■ **Source text**:
▼▼▼

I figured, and you monitor it through the TAC?

Yeah. It's an alright console, too.

So, that's four rooms with a fifth one on the way. How do they all stay busy? Last year we had two rooms — the Neve and one overdub room and we got so backlogged on projects, especially with mixing, because we would start in the Neve tracking room, move over to overdubs, then come back to the Neve to mix.

But there might be new projects tracking?

Exactly. I turned away seventeen projects in the last six months of last year, so it became very obvious that we needed to get a mix room and another overdub room. Because I have such a great team here we're able to run several sessions at once. The engineers that I work with — that I really trust — they'll run the sessions and I'll come in and I'll help with the arrangements and direct the technique for recording and check the overdubs. I'm able to bounce between rooms. It's really a great system.

There is a mix being finished down here right now...

There's a mix being finished downstairs, there's overdubs happening in Studio C and an outside project in the Toy Box today, so I don't have to be involved in that at all.

They're just renting the space?

Yes, but generally it's all in-house stuff that I'm producing or that I co-produce with my staff.

How do credits work? Are there some records where you're more hands on and you are the producer?

When I set up these sessions I try to be really clear with the clients who are coming in that the engineer is going to be credited with production also, and that we really work as a team. Everyone gets production credit and I also split points with them. I think that's a bit different than what other producers will do for their engineers, but I think it's really fair. They do add so much to the records.

Have you trained some of the engineers you're working with?

All of them except Rich Veltrop, who moved up here from L.A. He and I worked together in L.A. before, so we were familiar with each other. He was the first person to come up. He and I both developed this style of working and the new engineers have come in and adopted the same techniques, so we are all pretty interchangeable. Anyone can drop into any one session and know where everything is laid out on the console and where the Pro Tools files are set up. It's very consistent from session to session. Everyone has the same system. Oftentimes, one engineer will start a project and another engineer will finish. Or I'll have Kalé Holmes do all the tracking on one project and Rich will mix it, or vice versa. It works really great because their ears are fresh and you get everyone's perspective on it. I think that certain engineers are better with certain types of projects, so I try to match them.

It's a unique place in that respect.

Is it? We're just kind of doing our thing and it seems like it's more of an old school way of doing things. I think if you hired a studio in the sixties it came with engineers and producers. When I worked in L.A. the studio owners would just provide the equipment and an assistant and no other services besides duplication. We do everything here. We even make merch. We have a video production company, which is really cranking right now.

▲▲▲

■ **To be done**:
**1)** Print the passage of the studio interview starting with "But there might" and going on through "renting the space?".
**2)** List every studio room that the studio interview refers to by a proper name.
The lines that come next are taken from a separate source.

■ **Raw data**:
▼▼▼

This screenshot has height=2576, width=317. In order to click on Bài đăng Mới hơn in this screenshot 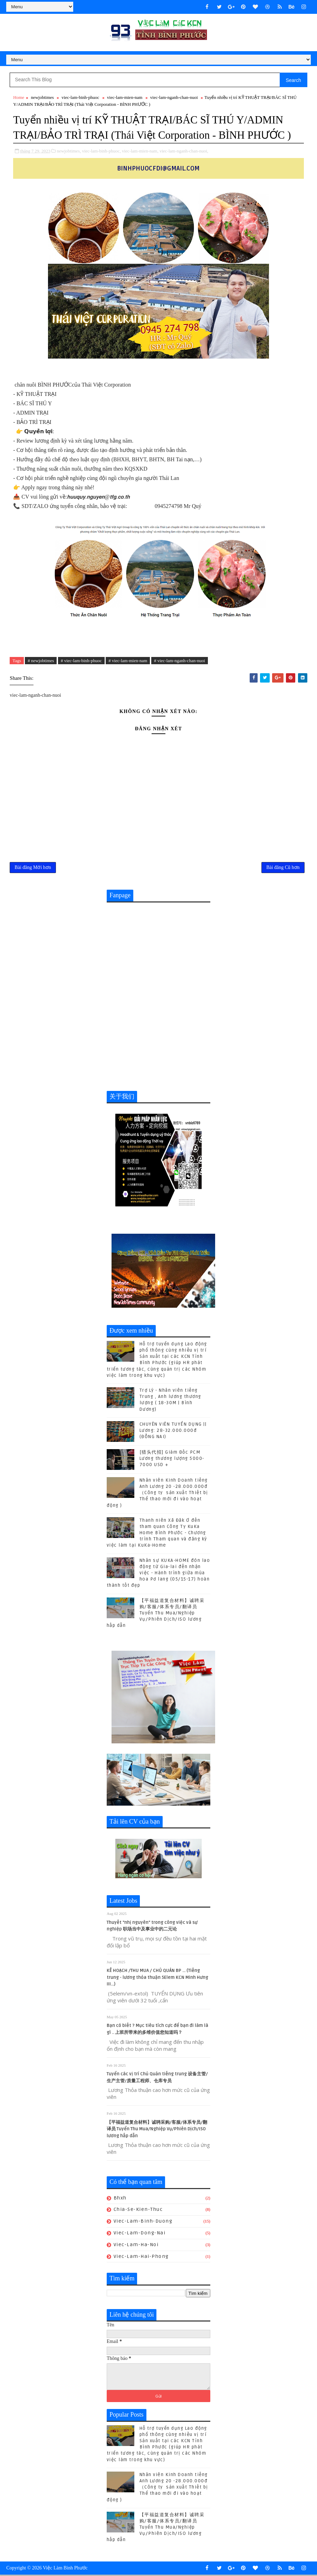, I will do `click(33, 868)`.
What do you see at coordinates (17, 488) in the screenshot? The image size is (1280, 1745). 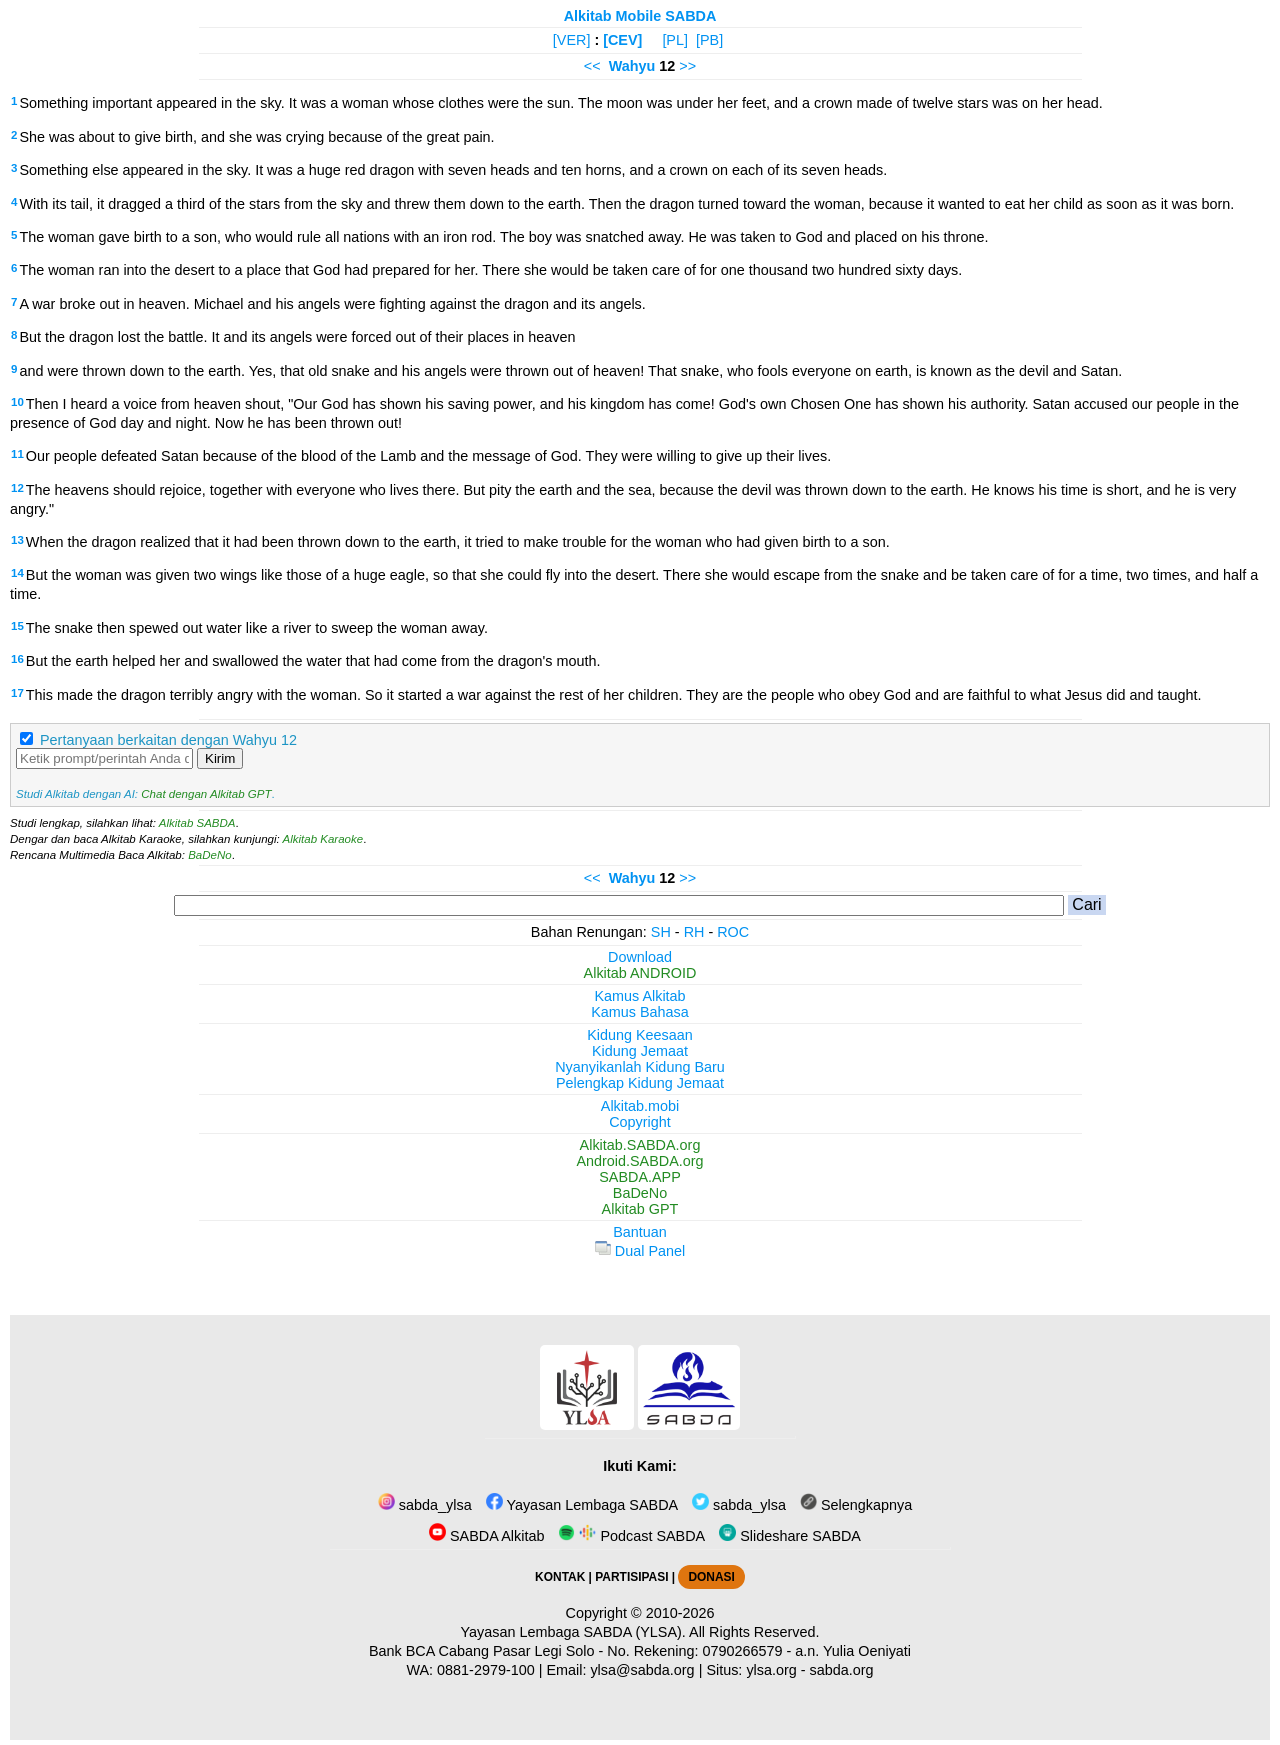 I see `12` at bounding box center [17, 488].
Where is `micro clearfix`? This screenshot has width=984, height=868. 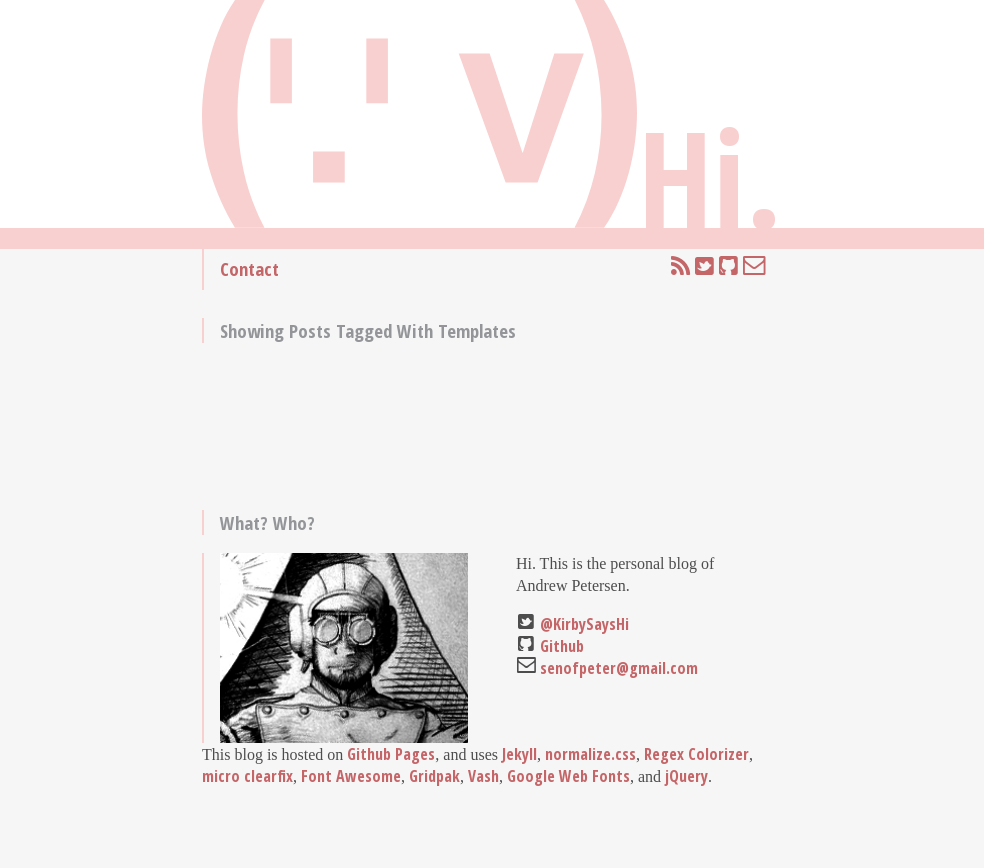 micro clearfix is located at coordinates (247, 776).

▲▲▲

■ **Exercise results**:
**1)**
But there might be new projects tracking?

Exactly. I turned away seventeen projects in the last six months of last year, so it became very obvious that we needed to get a mix room and another overdub room. Because I have such a great team here we're able to run several sessions at once. The engineers that I work with — that I really trust — they'll run the sessions and I'll come in and I'll help with the arrangements and direct the technique for recording and check the overdubs. I'm able to bounce between rooms. It's really a great system.

There is a mix being finished down here right now...

There's a mix being finished downstairs, there's overdubs happening in Studio C and an outside project in the Toy Box today, so I don't have to be involved in that at all.

They're just renting the space?

**2)**
the Neve
Studio C
the Toy Box